What most people don’t know is that I would do it again if I thought it was necessary. This time I would have an active reason but if I got a diagnosis of a terminal disease, I’d do it without turning back because I wouldn’t want the people I love to suffer watching me go and I’d want control of it. Terry Pratchett is right that for some people it’s an option, for others it’s not and I respect that.
The Black Dog tends to be genetic and run in families and the Black Dog has a fondness for Scots and Scandinavians and I have both bloods running in my veins. There is a reason the MMPA was started for a bunch of Scandinavian farmers in Minnesota. The Scandinavian countries have some of the highest suicide rates in the world. All of them are in the top 20 and together it would be higher.

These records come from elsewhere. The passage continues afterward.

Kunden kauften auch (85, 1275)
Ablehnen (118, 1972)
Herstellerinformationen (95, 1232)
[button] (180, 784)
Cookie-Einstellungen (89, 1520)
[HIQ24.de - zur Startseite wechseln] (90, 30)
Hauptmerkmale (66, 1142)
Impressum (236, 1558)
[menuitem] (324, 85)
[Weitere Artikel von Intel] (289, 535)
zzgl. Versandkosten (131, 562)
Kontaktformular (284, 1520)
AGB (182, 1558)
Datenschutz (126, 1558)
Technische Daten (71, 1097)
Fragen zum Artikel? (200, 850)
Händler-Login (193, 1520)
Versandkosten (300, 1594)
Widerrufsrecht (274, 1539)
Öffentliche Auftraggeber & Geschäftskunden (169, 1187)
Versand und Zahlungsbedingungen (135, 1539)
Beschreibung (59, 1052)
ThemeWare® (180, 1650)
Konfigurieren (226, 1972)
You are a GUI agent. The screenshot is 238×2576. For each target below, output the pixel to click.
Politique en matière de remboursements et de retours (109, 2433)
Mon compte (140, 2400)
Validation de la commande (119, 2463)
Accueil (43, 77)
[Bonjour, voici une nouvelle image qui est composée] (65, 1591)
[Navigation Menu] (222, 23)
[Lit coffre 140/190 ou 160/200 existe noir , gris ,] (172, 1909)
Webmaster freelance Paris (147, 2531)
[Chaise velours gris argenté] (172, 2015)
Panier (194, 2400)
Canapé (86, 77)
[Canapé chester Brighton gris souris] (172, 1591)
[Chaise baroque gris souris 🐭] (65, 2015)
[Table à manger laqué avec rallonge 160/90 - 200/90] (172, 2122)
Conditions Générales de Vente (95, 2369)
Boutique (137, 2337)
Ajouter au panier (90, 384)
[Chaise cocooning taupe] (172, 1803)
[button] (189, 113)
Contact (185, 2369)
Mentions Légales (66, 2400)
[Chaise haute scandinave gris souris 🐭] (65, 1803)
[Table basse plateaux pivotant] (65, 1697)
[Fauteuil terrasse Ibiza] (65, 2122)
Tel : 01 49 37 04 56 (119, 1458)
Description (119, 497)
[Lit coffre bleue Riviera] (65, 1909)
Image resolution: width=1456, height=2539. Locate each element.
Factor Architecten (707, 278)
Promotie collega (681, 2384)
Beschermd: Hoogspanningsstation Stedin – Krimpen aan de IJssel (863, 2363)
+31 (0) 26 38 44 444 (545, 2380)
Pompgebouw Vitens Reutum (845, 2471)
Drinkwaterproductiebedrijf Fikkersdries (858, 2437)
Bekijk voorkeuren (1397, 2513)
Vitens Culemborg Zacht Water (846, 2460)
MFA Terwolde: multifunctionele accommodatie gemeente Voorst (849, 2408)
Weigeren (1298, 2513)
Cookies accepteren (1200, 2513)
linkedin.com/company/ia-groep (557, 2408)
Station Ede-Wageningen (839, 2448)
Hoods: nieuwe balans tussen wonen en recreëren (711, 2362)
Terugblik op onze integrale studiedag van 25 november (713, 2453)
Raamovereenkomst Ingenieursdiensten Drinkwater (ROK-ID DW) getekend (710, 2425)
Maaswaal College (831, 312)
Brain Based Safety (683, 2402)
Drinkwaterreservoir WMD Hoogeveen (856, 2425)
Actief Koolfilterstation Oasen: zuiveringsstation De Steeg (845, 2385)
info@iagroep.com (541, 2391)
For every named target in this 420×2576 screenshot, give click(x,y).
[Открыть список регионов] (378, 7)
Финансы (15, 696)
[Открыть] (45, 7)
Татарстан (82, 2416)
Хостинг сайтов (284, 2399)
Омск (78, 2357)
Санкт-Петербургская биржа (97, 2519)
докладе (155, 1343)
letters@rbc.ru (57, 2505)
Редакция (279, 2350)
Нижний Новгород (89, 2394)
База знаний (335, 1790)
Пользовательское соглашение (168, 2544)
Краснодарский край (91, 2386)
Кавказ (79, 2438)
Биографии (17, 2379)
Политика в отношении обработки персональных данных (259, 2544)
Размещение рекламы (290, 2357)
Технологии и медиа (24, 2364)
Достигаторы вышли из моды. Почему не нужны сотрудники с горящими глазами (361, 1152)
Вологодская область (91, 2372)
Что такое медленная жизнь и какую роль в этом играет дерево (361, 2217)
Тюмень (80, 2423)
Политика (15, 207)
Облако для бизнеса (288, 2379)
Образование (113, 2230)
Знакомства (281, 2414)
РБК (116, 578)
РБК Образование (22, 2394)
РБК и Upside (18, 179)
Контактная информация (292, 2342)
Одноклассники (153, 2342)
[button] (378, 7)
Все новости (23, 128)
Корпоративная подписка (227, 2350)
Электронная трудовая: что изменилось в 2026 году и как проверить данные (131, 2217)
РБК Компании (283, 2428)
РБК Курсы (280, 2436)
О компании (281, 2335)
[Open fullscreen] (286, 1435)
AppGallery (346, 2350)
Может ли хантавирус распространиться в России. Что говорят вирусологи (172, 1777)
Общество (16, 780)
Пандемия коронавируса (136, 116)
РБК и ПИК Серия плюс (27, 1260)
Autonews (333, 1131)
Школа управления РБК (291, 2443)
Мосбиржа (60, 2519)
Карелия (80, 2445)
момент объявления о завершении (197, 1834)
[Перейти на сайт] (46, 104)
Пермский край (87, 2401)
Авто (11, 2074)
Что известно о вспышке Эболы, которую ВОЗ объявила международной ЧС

The stigma of suicide is a Christian phenomenon. They think it’s a sin. I don’t, sometimes it’s taking control of the uncontrollable. And there can be no shame in that. I’m not sorry I tried it. I learned a lot about myself and I won’t ever take it lightly. Every day I am here, it is because I choose to be here and that is more than most people can say. I do not float through life like a leaf in a stream. I am not ashamed of it but I don’t talk about because other people freak out and start lecturing me. Don’t want to hear it. If I should ever find myself in that circumstance again, no one will know until it’s done and there will be no mess to clean up. Nothing that will harm another person like I almost blew up the house, that was dumb.
So Robin, I understand what may have made you do it and if it was the only way to stop the pain, I understand that too. Blessings on your journey and hope if you have another life you don’t find it so painful even though the pain and your wit is what made you so funny. Captain, my Captain.